◆ What the exercise asks
Exact copies of all the lines below are needed, without the pictures.

◆ Given records
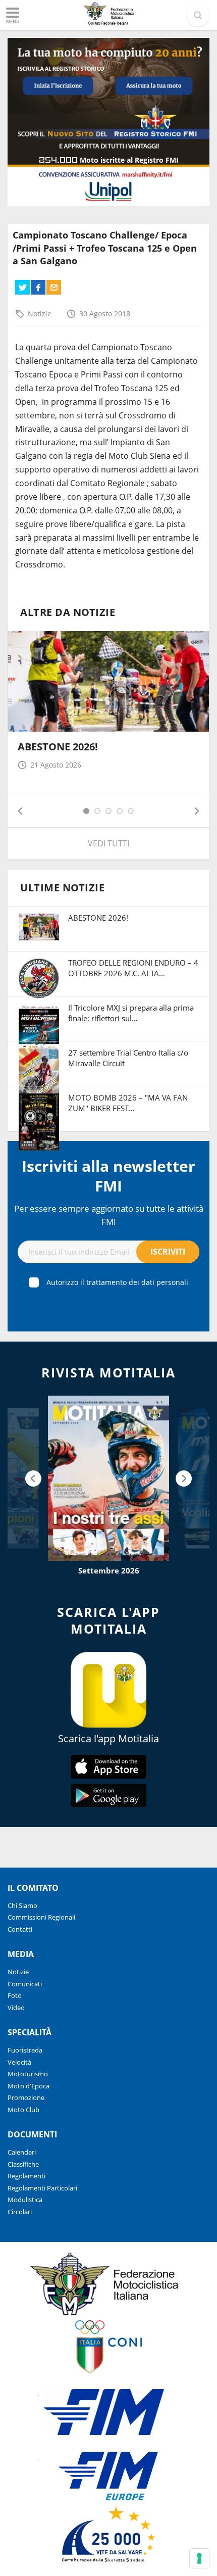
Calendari (22, 2152)
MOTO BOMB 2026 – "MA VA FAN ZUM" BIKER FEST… (128, 1102)
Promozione (26, 2097)
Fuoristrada (25, 2050)
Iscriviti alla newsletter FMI (108, 1176)
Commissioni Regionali (41, 1917)
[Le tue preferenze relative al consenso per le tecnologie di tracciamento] (199, 2558)
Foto (15, 1995)
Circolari (20, 2211)
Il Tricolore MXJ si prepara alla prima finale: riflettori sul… (131, 1013)
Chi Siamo (22, 1905)
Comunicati (25, 1983)
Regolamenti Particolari (42, 2187)
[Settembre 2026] (108, 1478)
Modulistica (25, 2199)
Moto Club (23, 2109)
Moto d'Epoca (28, 2085)
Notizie (39, 313)
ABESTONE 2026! (58, 746)
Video (16, 2007)
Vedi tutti (108, 843)
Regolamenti (26, 2175)
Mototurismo (28, 2073)
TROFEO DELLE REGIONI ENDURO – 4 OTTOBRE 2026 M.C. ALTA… (133, 968)
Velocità (19, 2062)
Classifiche (23, 2164)
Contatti (20, 1929)
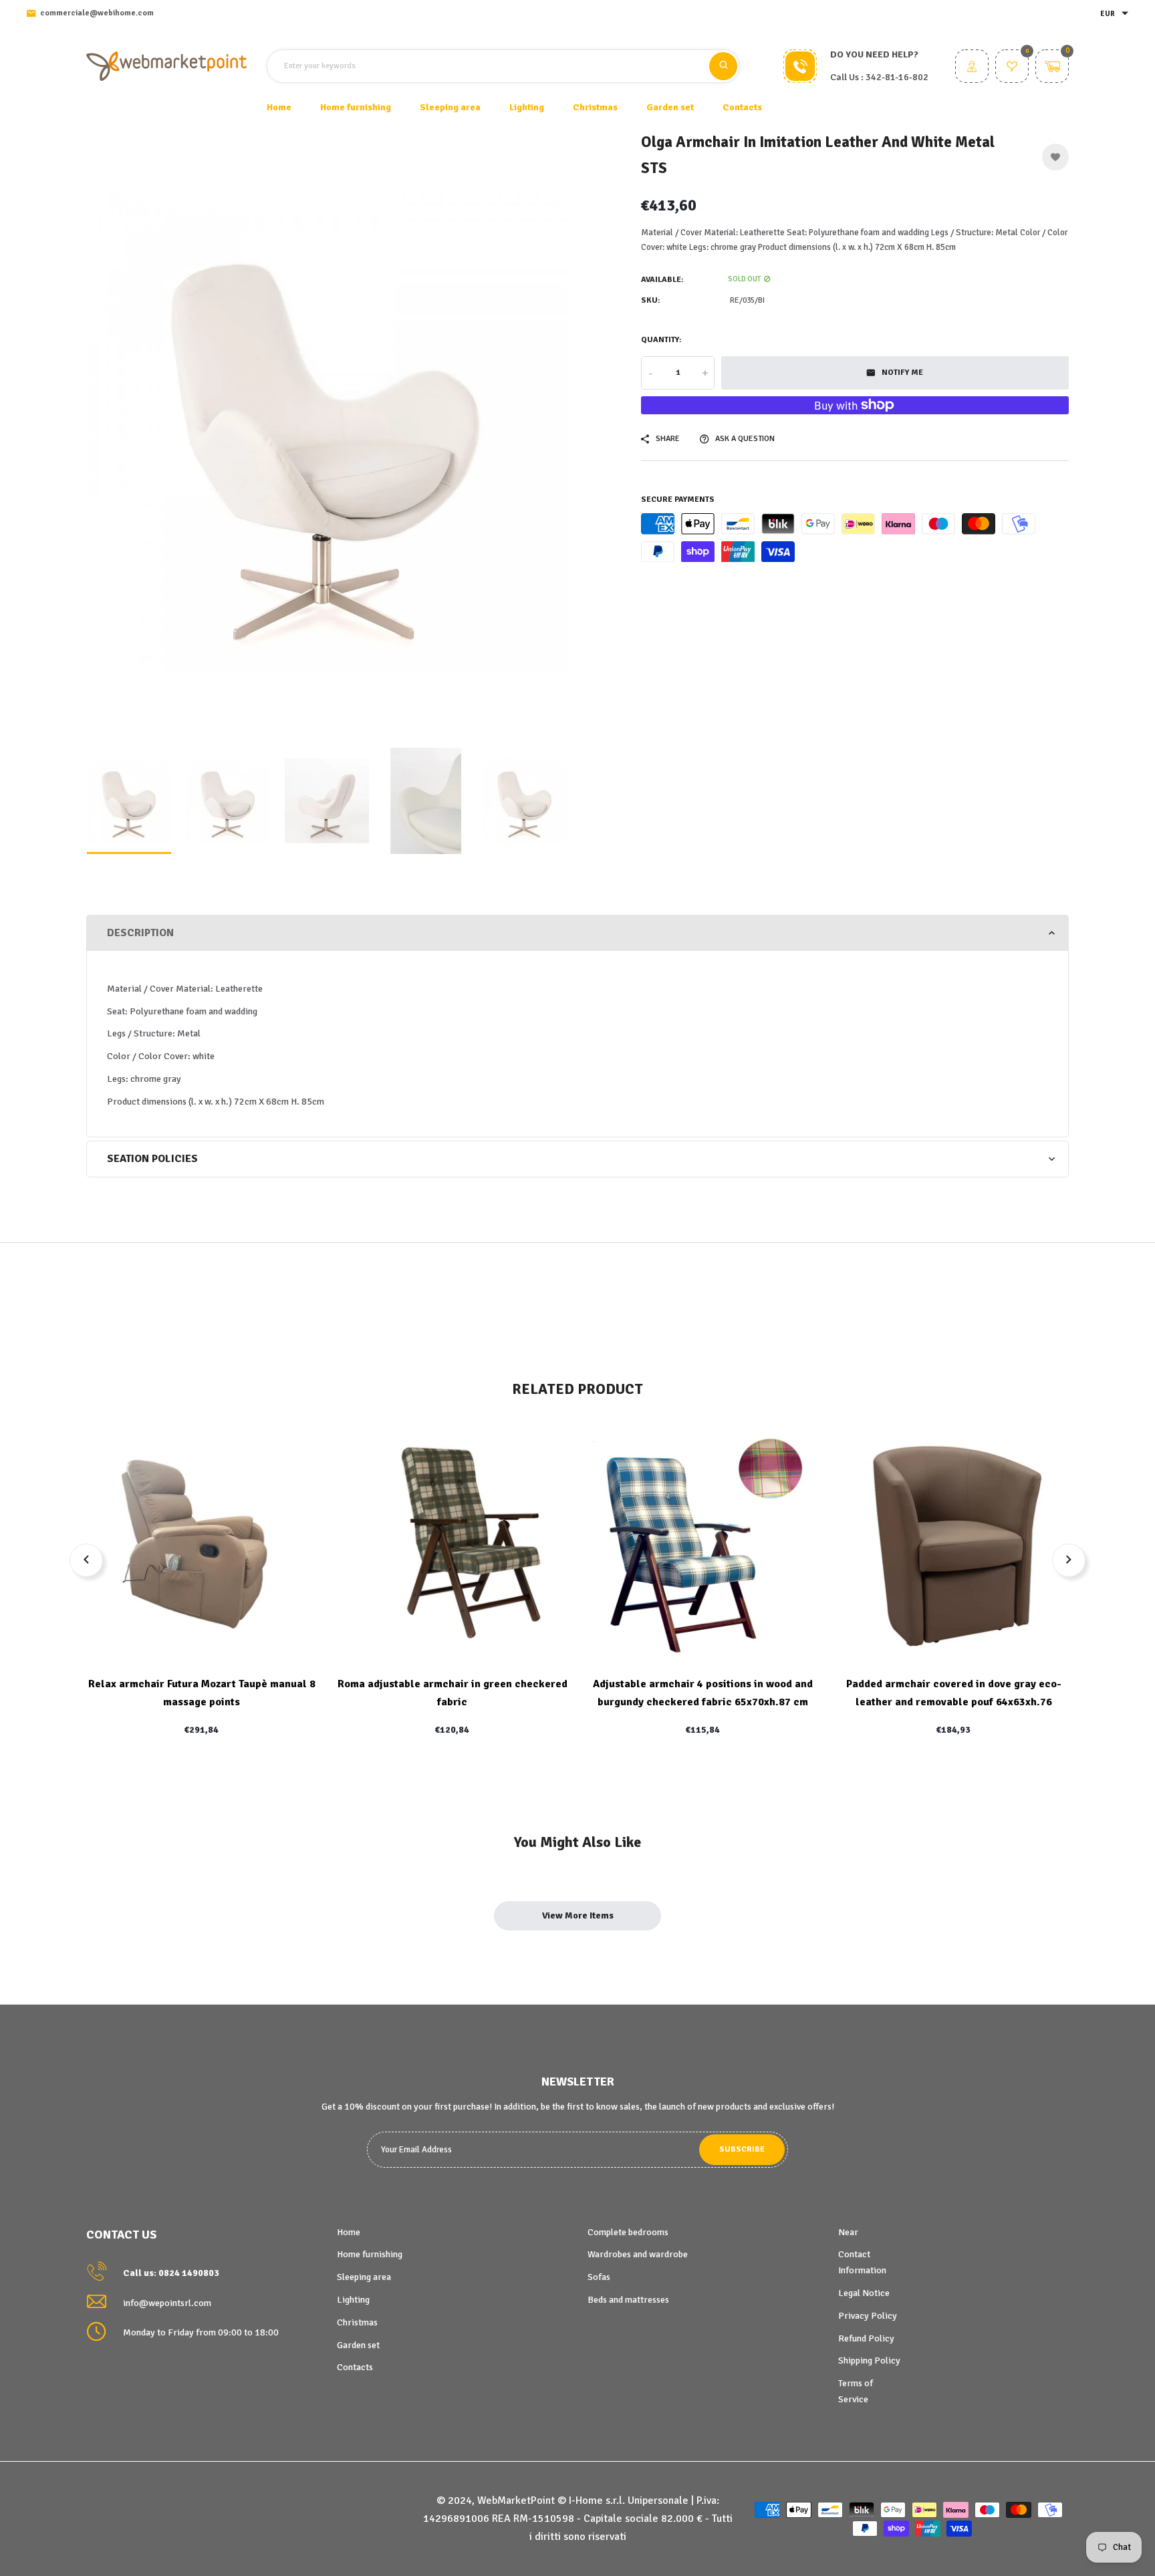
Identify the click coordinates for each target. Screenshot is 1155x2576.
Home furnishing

◆ Solution below
Calendari (22, 2152)
MOTO BOMB 2026 – "MA VA FAN ZUM" BIKER FEST… (128, 1102)
Promozione (26, 2097)
Fuoristrada (25, 2050)
Iscriviti alla newsletter FMI (108, 1176)
Commissioni Regionali (41, 1917)
[Le tue preferenze relative al consenso per le tecnologie di tracciamento] (199, 2558)
Foto (15, 1995)
Circolari (20, 2211)
Il Tricolore MXJ si prepara alla prima finale: riflettori sul… (131, 1013)
Chi Siamo (22, 1905)
Comunicati (25, 1983)
Regolamenti Particolari (42, 2187)
[Settembre 2026] (108, 1478)
Modulistica (25, 2199)
Moto Club (23, 2109)
Moto d'Epoca (28, 2085)
Notizie (39, 313)
ABESTONE 2026! (58, 746)
Video (16, 2007)
Vedi tutti (108, 843)
Regolamenti (26, 2175)
Mototurismo (28, 2073)
TROFEO DELLE REGIONI ENDURO – 4 OTTOBRE 2026 M.C. ALTA… (133, 968)
Velocità (19, 2062)
Classifiche (23, 2164)
Contatti (20, 1929)
Identify the click coordinates for each target. Screenshot is 1155x2576.
Home furnishing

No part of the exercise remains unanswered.